Tasks to perform:
(A) From the Dylan Asonganyi biography, extract the stretch from "Dylan Defang Asonganyi" through "3 October 2017." word for word.
(B) Extend the Dylan Asonganyi biography by writing on from its final sentence.

Text provided:
--- START ---

Dylan Defang Asonganyi (born 10 December 2000) is an English professional footballer who plays as a forward for Cambridge City.

Club career

Milton Keynes Dons
Asonganyi joined Milton Keynes Dons' academy at a young age, progressing through various age groups and into the club's development squad. Following a productive start to the 2017–18 season with the club's under-18 team, in which he scored 9 goals in 7 appearances, Asonganyi was reportedly gaining interest from Premier League clubs including Arsenal, Liverpool and Manchester United. As a 16-year-old, he was named as a substitute for the first team in a 0–0 EFL Trophy group stage fixture against Stevenage on 3 October 2017.

--- END ---

Dataset content:
--- START ---

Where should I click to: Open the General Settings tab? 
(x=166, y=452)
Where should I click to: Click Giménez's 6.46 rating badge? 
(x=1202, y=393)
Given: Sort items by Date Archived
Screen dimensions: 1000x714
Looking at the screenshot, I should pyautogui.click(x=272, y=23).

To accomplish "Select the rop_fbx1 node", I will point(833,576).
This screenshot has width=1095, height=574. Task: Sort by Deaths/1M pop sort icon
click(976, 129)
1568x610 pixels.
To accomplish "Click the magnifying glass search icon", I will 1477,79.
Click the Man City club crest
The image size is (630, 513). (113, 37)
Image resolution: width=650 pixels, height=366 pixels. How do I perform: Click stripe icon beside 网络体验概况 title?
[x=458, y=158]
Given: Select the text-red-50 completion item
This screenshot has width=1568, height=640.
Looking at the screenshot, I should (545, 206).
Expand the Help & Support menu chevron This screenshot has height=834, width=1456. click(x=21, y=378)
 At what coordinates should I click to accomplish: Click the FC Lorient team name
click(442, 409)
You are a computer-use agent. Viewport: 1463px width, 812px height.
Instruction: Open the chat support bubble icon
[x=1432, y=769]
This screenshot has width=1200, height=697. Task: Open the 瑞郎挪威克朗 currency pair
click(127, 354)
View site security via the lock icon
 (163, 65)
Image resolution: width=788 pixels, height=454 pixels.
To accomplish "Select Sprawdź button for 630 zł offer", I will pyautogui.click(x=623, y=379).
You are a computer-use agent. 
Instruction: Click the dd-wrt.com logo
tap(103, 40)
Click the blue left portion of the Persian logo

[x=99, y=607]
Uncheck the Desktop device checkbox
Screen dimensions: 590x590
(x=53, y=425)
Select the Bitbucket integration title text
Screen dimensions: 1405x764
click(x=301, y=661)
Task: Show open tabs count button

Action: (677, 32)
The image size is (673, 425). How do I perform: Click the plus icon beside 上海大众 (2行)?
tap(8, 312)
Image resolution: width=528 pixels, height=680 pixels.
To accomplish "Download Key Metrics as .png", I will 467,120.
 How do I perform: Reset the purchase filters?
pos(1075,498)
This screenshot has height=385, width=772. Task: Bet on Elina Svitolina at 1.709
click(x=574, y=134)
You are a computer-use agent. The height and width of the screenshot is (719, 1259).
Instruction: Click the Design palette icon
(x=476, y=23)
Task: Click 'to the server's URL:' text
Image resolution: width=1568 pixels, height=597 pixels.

--- END ---

Results:
(A)
Dylan Defang Asonganyi (born 10 December 2000) is an English professional footballer who plays as a forward for Cambridge City.

Club career

Milton Keynes Dons
Asonganyi joined Milton Keynes Dons' academy at a young age, progressing through various age groups and into the club's development squad. Following a productive start to the 2017–18 season with the club's under-18 team, in which he scored 9 goals in 7 appearances, Asonganyi was reportedly gaining interest from Premier League clubs including Arsenal, Liverpool and Manchester United. As a 16-year-old, he was named as a substitute for the first team in a 0–0 EFL Trophy group stage fixture against Stevenage on 3 October 2017.

(B)
On 30 December 2017, Asonganyi signed professional terms with the club, signing a two-and-a-half-year deal. After missing the latter half of the 2017–18 season through injury, Asonganyi made his professional debut on 11 August 2018, being named in the starting lineup in a 1–0 home league victory over Bury. Three days later, Asonganyi scored his first professional goal for the club in a 3–0 EFL Cup first round home win over Charlton Athletic. Asonganyi joined Maidenhead United on loan on 13 March 2020. He played a single game before his loan was cut short due to the COVID-19 pandemic. Following the conclusion of the 2019–20 season, Asonganyi was one of nine players released by Milton Keynes Dons.

Oxford United 
On 18 August 2020, Asonganyi joined League One club Oxford United following a successful trial. On 3 December 2020, Asonganyi joined National League South club Chelmsford City on a one-month loan. On 3 February 2021, the loan was extended to the end of the 2020–21 season. He was released by Oxford at the end of the 2020–21 season.

Non-league
Asonganyi joined Maidenhead for the 2021–22 season. He joined Kings Langley on loan in February 2022. He left the Magpies at the end of the 2021-22 season after eight appearances.

In August 2022 he joined Cambridge City.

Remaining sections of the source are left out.